A Really Annoying Writing Habit

Do you want to be secretly despised by the other writers in your critique group? Are you dying to pick up antagonistic quirks that traditional writing magazines just don’t teach you? Will you be the voice in your generation that rises to greatness, while everyone who knows you personally wishes you would sit down and shut up?

Well, friend, today is the day your life changes forever.

That’s right—you! I’m talking directly to YOU.

We here at “Just the Fiction” can make all of this happen. Follow this easy tip, and you can enter illustrious circle of the Obnoxious Writers Hall of Fame!


But wait . . . there’s more! If you alter this tip and take it out of the area of writing, you can be annoying in every area of your life. And for no extra charge!

Tip #1: Pretend like writing is either really easy or really hard.

This annoying quirk has a lot of flexibility. Around your writer friends, you can brag about how many short stories you’ve written, the number of classics you’ve read, and how many pages you can write during an average day.

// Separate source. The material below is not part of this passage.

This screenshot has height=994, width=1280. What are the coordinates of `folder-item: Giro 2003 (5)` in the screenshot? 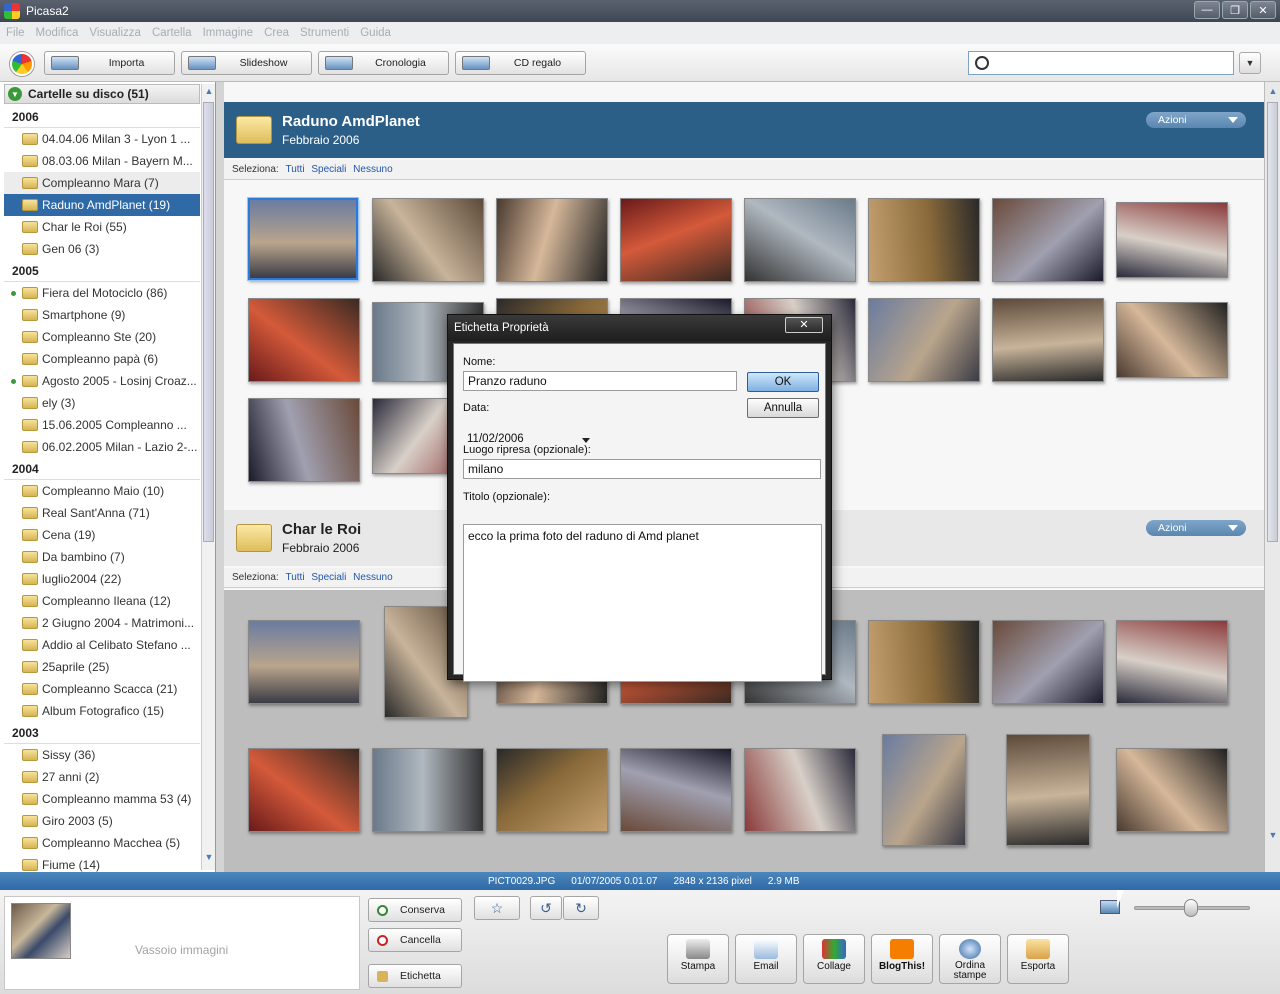 It's located at (102, 821).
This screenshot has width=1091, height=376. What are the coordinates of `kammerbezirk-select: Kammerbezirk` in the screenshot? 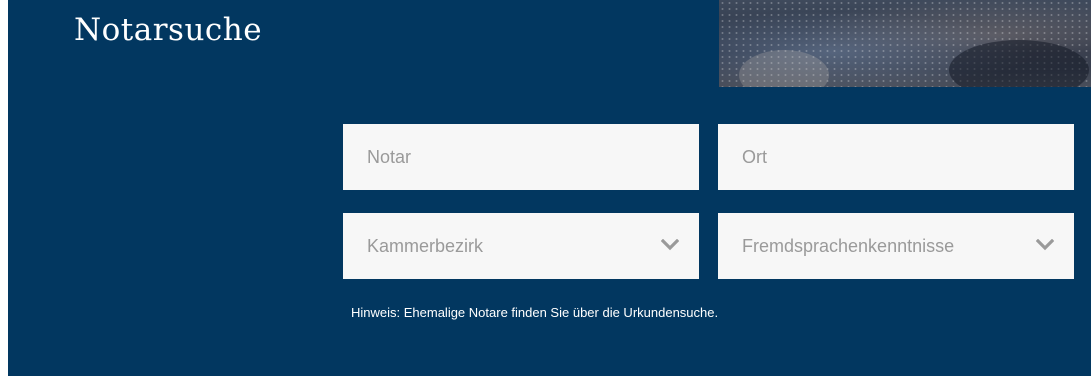 It's located at (521, 246).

A fun twist on this concept is “The Topping Game.” All you need to do is wait for a good opportunity. And this can’t be just ordinary topping. Oh no. Here at “Just the Fiction,” we encourage our readers to set higher goals in their pursuit of obnoxiousness.

Say your friend tells your group, “Guys, guess what? I found this really great book by Stephen King called On Writing. You should check it out.”

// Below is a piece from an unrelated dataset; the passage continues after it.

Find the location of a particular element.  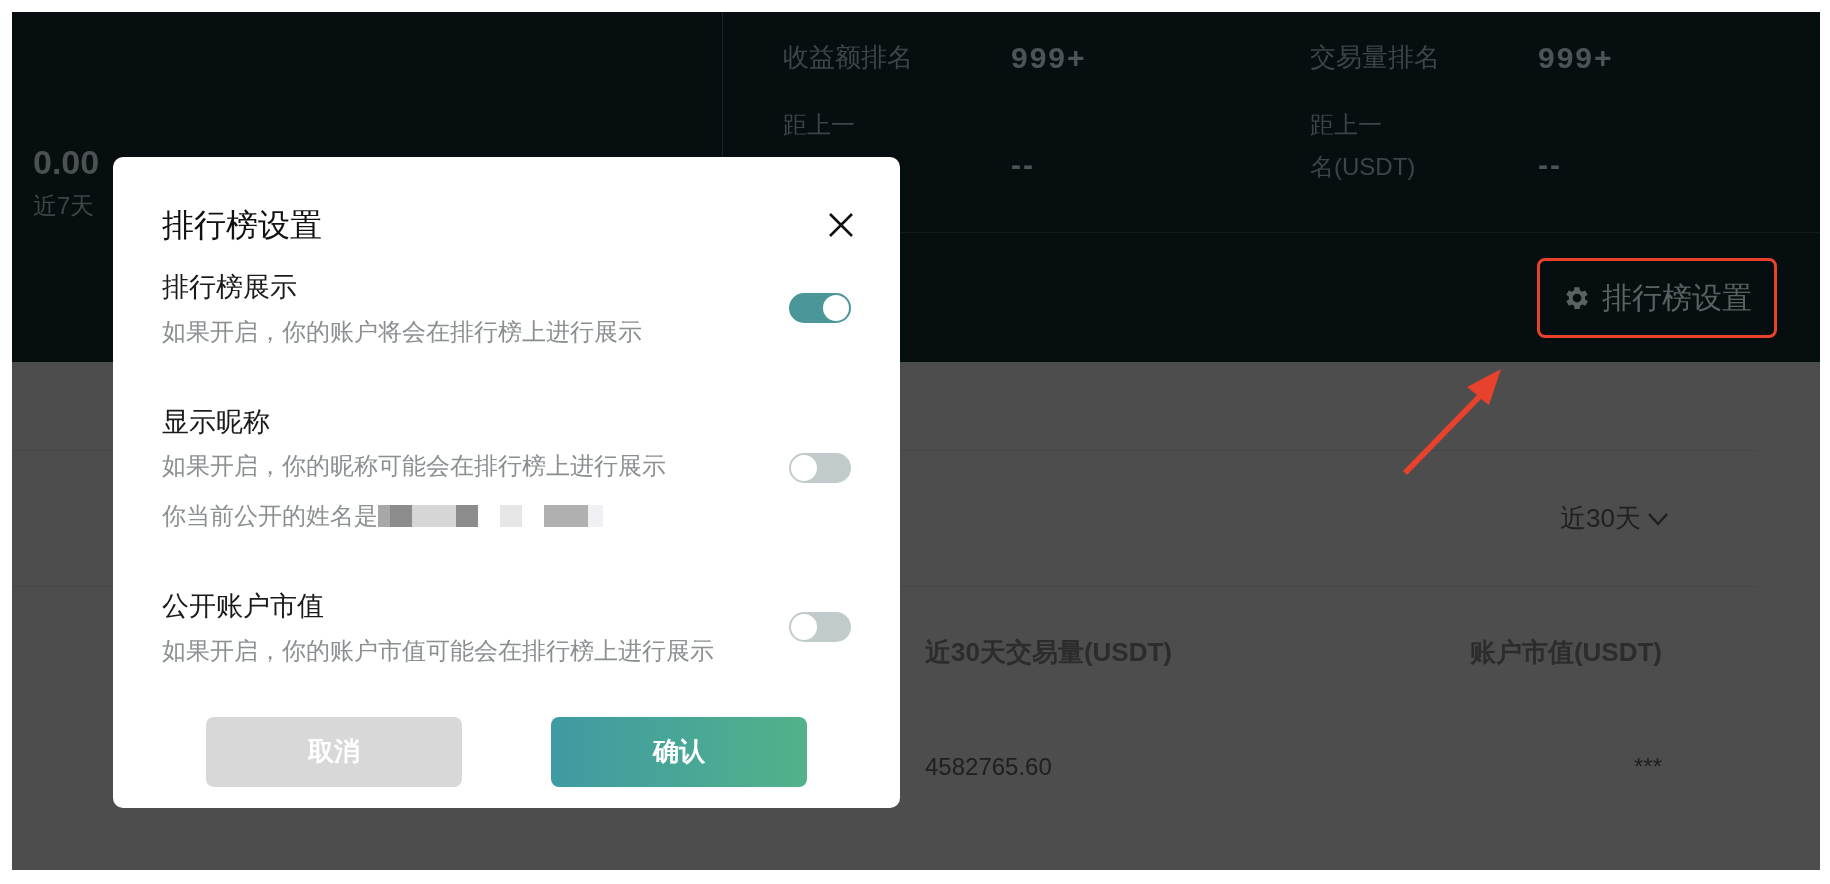

caret-icon is located at coordinates (1658, 518).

Some of the other group members might say, “Yeah, I read that last year. It was really good.”

Then you yawn loudly and say, “Yes, in my sixth grade composition class, I did a deconstructive analysis of the first half, but I felt like all of the advice after chapter eight was beneath me.”

This can be an effective tactic around non-writers as well, since they will probably think you’re a kind of super-human demigod of literature, but you can also take the opposite tactic with them, particularly if you have a hard time actually producing the amount of pages that you claim to write.

There are a number of good ways to make writing seem exceedingly difficult. One is to act like the entire process is mystical, visited only upon a few noble souls in times of great artistic vision. Mention the Muse every now and then and try to act esoterically detached from the rest of the population. And outfit your writing studio with lots of windchimes, bamboo plants, and incense burners. (If you find an incense burner shaped like sticks of bamboo with a built-in windchime, you get bonus points.)

Another way to make writing seem really hard is to simply complain about how difficult it is to write, how busy you are, how the quality of notebook paper is going down these days, how anyone can put up drivel on their blogs so why even bother writing a traditional novel if no one is going to publish it, and how someone in Hollywood makes a movie out of your idea before you get started—are they sending spies to search through your journals or something?

It’s the perfect way to get other people to avoid you, or at least to glaze over whenever you start talking. Be sure to never let anyone disagree with you or suggest that you might be overly negative and/or paranoid. Allowing contrary opinions will lower the annoying persona you’ve worked so hard to create.

As a bonus, if you spend all of your time complaining about writing, you won’t actually have to do any!


And remember, together we can Find the Obnoxious in You.

1 comment:

  1. But wait, don't limit this just to writing, my friends! This is sage advice for being hated in the art world as well!